== EXCERTO DO TEXTO ==
#####

Foi pela imprensa regional, portanto e tão-somente, que só agora tomei conhecimento de um notável evento ocorrido no já distante 1 de Junho, a que os seus sábios organizadores deram o empolgante e artificioso epíteto de Mostra Cultural Transmontana.
Evento cultural que teve lugar no restrito e selecto restaurante da Assembleia da República, organizado pelos deputados de Bragança e que, como não poderia deixar de ser, meteu comes e bebes do melhor que a região produz.
A assistência, também restrita, não teve povo, mas apenas distintos convidados da classe, amigos e correligionários dos organizadores. Aos transeuntes da rua de São Bento foi concedido o privilégio de aspirar aromas e fragâncias e de ouvir o tilintar de copos e talheres.
Uma forma bizarra de dar a conhecer Trás-os-Montes e ignorar os transmontanos.
Claro que a patuscada, a que chamaram Cultural, meteu muito boa cultura da boca. Cultura hortícola, nabos, vinhos, azeites e enchidos da melhor que se produz por esse mundo fora, e que bem merece ser propagandeada nos melhor afamados fóruns comerciais, não no ambiente classista e fechado dos Passos Perdidos.
Ainda se ao menos tivessem montado tendas e fogareiros na escadaria do palácio, vá que não vá! Agora banquetes fechados em assembleias políticas apenas servem para deliciar os estômagos de uns tantos e iludir os espíritos de muitos mais, como convém aos primeiros.

#####

== DADOS ==
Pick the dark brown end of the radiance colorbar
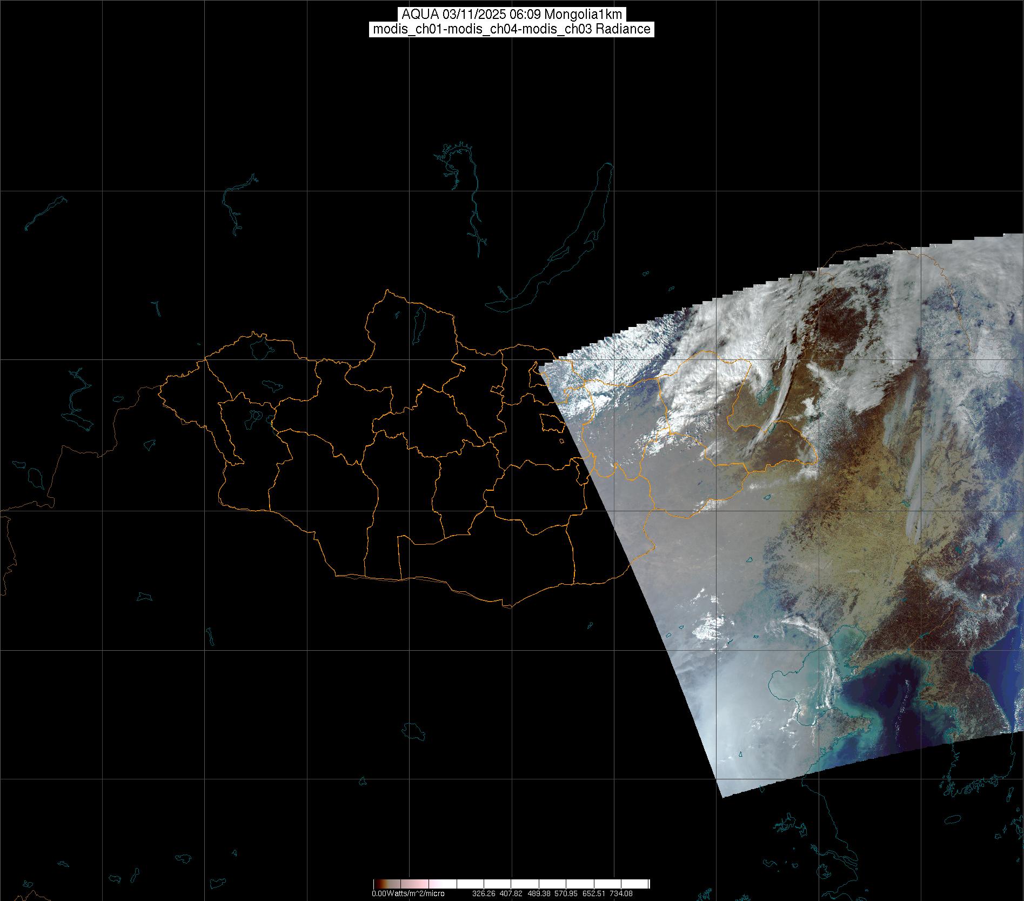The image size is (1024, 901). pos(377,884)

#####

Reescreva o trecho do texto sobre a Mostra Cultural Transmontana que vai de "Uma forma bizarra" até "convém aos primeiros.", inclusive, substituindo "patuscada" por "festança".

Uma forma bizarra de dar a conhecer Trás-os-Montes e ignorar os transmontanos.
Claro que a festança, a que chamaram Cultural, meteu muito boa cultura da boca. Cultura hortícola, nabos, vinhos, azeites e enchidos da melhor que se produz por esse mundo fora, e que bem merece ser propagandeada nos melhor afamados fóruns comerciais, não no ambiente classista e fechado dos Passos Perdidos.
Ainda se ao menos tivessem montado tendas e fogareiros na escadaria do palácio, vá que não vá! Agora banquetes fechados em assembleias políticas apenas servem para deliciar os estômagos de uns tantos e iludir os espíritos de muitos mais, como convém aos primeiros.